For manual metric extraction via SQL, see references/nsys-schema.md.
Step 3: Interpret Verdict
Overall Verdict:
if aggregate_verdict == YES or context_verdict == YES or generation_verdict == YES:
overall_verdict = YES
Per-phase analysis can elevate the verdict but never demote it.
Format using the template in references/output-format.md.
Next Steps:
- If YES -> Proceed to Phase 2 (Root Cause) below, then use skill
- If NO -> Use
perf-nsight-compute-analysis
for kernel SOL% or for full classification
Phase 2: Root Cause Analysis
Identify which specific host operations regressed and by how much. Works with a single trace (breakdown) or two traces (comparison).
Principles
- Isolate forward steps, not the full trace. nsys traces contain warmup, JIT, model loading, and teardown.
- Use structural kernel patterns for iteration detection. Allreduce grouping is more robust than kernel density.
- Compare steady-state iterations. Filter to identical workload (same batch size, same ctx/gen mix).

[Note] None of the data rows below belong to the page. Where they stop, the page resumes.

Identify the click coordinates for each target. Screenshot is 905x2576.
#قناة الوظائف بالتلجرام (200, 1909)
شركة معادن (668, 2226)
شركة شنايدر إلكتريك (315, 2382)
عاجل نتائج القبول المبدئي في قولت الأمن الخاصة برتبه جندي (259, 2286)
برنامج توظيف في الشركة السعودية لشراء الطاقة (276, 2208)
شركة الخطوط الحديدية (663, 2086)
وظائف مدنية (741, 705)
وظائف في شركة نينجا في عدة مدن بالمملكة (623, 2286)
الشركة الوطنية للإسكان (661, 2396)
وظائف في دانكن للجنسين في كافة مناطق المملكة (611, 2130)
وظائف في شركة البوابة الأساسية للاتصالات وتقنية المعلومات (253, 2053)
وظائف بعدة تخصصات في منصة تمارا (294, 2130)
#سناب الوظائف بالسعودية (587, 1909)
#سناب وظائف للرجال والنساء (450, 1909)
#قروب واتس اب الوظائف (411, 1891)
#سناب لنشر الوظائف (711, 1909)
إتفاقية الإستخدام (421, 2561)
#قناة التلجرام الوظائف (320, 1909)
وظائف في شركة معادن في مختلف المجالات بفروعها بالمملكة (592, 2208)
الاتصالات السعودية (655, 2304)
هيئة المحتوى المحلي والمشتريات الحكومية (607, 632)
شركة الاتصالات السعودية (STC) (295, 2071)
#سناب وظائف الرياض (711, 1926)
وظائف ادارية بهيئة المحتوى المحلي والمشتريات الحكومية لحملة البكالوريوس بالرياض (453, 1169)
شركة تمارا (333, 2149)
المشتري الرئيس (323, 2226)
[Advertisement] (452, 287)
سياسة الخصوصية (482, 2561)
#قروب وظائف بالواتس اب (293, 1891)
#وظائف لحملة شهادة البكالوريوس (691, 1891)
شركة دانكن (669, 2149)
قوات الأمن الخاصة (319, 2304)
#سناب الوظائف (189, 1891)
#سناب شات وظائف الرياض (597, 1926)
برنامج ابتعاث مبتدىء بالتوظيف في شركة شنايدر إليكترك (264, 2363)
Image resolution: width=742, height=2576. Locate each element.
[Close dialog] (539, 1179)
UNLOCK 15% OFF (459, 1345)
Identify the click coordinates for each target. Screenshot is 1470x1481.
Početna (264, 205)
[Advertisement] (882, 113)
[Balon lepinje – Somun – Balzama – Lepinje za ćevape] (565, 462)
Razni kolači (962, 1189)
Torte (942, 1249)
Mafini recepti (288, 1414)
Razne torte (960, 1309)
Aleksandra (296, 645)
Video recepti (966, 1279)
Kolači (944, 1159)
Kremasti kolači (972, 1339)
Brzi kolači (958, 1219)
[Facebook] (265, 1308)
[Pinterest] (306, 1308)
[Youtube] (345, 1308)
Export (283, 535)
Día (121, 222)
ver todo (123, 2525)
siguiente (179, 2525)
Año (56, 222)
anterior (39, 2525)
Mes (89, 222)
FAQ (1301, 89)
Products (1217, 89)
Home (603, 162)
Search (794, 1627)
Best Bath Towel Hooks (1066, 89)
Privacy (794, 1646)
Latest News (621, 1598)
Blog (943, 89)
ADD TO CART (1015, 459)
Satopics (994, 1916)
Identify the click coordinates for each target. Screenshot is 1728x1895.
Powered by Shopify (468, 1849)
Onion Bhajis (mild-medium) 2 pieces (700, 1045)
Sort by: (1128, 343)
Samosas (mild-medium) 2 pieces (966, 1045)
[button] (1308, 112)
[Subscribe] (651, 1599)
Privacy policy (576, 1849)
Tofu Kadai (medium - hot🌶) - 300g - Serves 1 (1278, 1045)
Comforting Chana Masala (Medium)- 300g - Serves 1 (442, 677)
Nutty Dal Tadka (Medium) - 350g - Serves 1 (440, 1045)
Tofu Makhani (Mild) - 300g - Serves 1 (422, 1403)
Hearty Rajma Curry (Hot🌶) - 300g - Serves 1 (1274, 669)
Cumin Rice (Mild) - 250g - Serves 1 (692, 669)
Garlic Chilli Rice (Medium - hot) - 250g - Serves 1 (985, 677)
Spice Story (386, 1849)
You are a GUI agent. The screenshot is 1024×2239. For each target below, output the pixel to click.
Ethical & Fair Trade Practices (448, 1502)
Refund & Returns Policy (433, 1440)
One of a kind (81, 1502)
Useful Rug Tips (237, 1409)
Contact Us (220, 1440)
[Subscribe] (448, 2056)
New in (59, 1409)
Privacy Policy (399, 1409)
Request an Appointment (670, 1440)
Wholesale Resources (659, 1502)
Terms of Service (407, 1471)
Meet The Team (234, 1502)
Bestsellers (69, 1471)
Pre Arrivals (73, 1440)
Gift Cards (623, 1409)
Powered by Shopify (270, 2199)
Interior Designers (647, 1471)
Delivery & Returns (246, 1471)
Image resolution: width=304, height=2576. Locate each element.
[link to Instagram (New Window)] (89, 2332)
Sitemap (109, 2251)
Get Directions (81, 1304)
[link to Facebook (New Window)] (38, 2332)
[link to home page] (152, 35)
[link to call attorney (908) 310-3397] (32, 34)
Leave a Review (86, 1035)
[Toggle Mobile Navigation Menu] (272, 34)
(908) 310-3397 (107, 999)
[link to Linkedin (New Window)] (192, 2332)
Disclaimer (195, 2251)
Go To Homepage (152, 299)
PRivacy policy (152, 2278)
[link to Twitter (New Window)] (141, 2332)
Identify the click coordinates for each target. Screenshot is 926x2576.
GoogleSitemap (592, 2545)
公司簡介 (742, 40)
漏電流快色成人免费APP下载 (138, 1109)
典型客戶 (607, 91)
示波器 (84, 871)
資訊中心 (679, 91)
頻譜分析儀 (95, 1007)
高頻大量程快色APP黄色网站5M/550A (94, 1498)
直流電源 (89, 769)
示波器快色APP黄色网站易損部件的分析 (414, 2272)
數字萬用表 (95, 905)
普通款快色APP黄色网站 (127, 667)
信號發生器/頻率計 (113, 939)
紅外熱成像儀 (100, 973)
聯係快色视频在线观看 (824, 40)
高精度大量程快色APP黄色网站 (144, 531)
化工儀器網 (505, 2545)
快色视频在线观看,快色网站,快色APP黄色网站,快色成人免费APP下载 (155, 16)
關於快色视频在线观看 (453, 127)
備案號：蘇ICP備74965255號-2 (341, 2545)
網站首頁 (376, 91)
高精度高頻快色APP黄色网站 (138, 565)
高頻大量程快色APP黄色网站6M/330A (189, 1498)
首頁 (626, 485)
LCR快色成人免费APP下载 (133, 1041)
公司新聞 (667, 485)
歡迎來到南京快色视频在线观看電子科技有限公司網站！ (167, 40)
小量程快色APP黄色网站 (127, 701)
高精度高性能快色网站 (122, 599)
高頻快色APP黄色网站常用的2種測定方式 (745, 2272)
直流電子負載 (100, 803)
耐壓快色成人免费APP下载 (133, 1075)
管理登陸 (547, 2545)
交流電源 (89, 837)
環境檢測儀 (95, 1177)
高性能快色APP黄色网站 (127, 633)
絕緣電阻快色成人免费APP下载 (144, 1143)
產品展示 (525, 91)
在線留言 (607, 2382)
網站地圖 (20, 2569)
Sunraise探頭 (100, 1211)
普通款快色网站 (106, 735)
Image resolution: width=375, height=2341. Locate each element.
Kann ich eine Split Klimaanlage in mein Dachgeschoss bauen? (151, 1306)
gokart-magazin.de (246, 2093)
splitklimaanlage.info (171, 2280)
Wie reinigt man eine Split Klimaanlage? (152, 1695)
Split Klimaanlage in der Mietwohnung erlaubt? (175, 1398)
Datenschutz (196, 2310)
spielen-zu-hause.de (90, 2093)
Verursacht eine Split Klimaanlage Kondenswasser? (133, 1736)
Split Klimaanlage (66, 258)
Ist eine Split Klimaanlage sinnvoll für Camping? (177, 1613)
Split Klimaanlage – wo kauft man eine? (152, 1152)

- Per-step metrics, not totals. Always compare per-step averages.
Root Cause Workflow
Step 1: Collect nsys Traces
Profile both versions (if comparing) with identical settings:
bash
nsys profile -o /path/to/trace \
-t cuda,nvtx,osrt \
--force-overwrite=true \
--cuda-memory-usage=true \
-w true \
<benchmark_command> --num_requests 500
Step 2: Export to SQLite
bash
nsys export --type=sqlite --force-overwrite=true -o trace.sqlite trace.nsys-rep
Step 3: Run Host Overhead Analysis
bash
# Two-trace comparison
python scripts/analyze_host_overhead.py \
--baseline /path/to/baseline/trace.sqlite \
--target /path/to/target/trace.sqlite \
--baseline-label "v1.1" \
--target-label "main" \
--output /path/to/output/analysis.txt
# Single-trace breakdown
python scripts/analyze_host_overhead.py \
--baseline /path/to/trace.sqlite \
--baseline-label "current"
Step 4: Interpret Results
The script produces:
- Allreduce-based iteration detection -- confirms forward step boundaries
- Per-step wall time comparison -- quantifies the regression
- NVTX per-step breakdown -- identifies which host operations regressed
- GPU kernel comparison -- confirms GPU execution is unchanged
- CUDA API comparison -- detects kernel launch overhead changes
Reading the Output
Per-Step Wall Time:
Avg wall time per step: 3,317 us (baseline) vs 3,978 us (target) +19.9%
This is the primary regression metric.
NVTX Breakdown:
Operation | baseline (us/step) | target (us/step) | Delta | Status
_fetch_new_requests | 36 | 270 | +234 | REGRESSION
broadcast_requests | - | 250 | +250 | NEW
_update_requests | 413 | 723 | +310 | REGRESSION
Focus on operations with large absolute deltas.
GPU Kernel Comparison:
Kernels per step (launched): 6.2 (baseline) vs 21.9 (target) +253%
More individual launches = more host-side launch overhead.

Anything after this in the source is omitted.